Assim, poderá ser utilizada para abrir contas bancárias, levantar encomendas, participar em concursos públicos, cumprir obrigações legais e fiscais, e responder a auditorias ou inspeções.
A informação disponibilizada na Carteira “provém de fontes oficiais da Administração Pública e tem o mesmo valor que a informação obtida através dos canais tradicionais”, logo, à semelhança do Cartão de Cidadão digital, terá valor oficial.
O acesso à Carteira Digital será gratuito e a disponibilização do Cartão da Empresa, do Documento de Situação Contributiva, do Documento de Situação Tributária e do RCBE não terá qualquer custo.

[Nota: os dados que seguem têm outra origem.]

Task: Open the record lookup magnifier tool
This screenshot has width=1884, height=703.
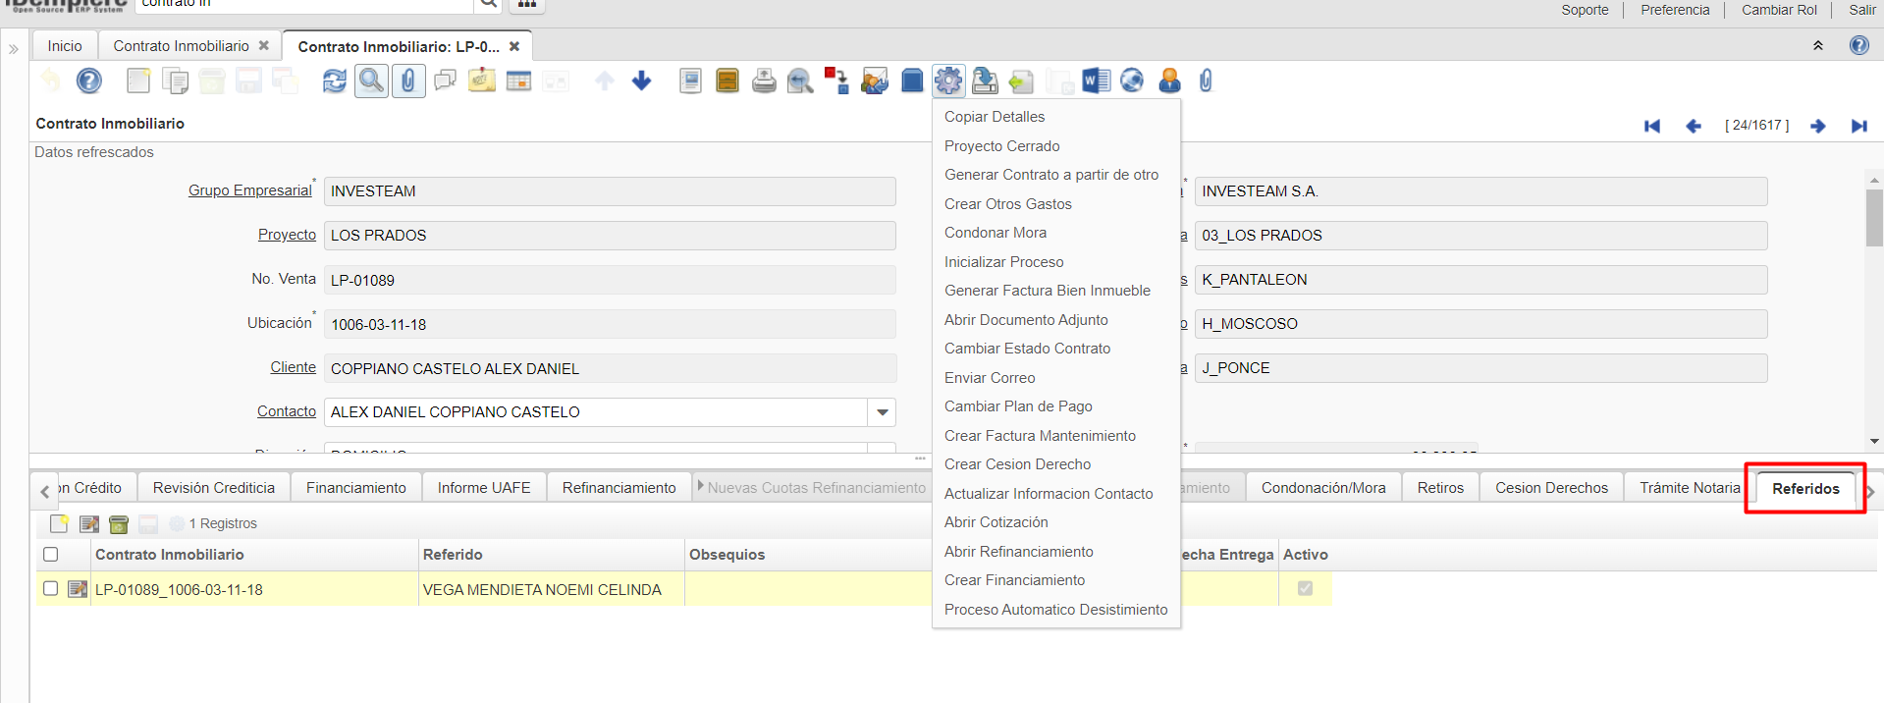Action: pyautogui.click(x=371, y=81)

Porém, existirão custos nos documentos que já hoje são pagos, como a Certidão Permanente. A agência ressalvou também que “com alargamento das funcionalidades está a ser estudado o modelo de financiamento”, logo, existe a hipótese de vir a ter funções pagas.
Segundo a ARTE, não há limite, é possível também ter vários estabelecimentos da mesma empresa dentro da aplicação e “estarão devidamente identificados”. Será também possível personalizar a nomenclatura na aplicação, “facilitando a distinção entre diferentes entidades ou unidades”.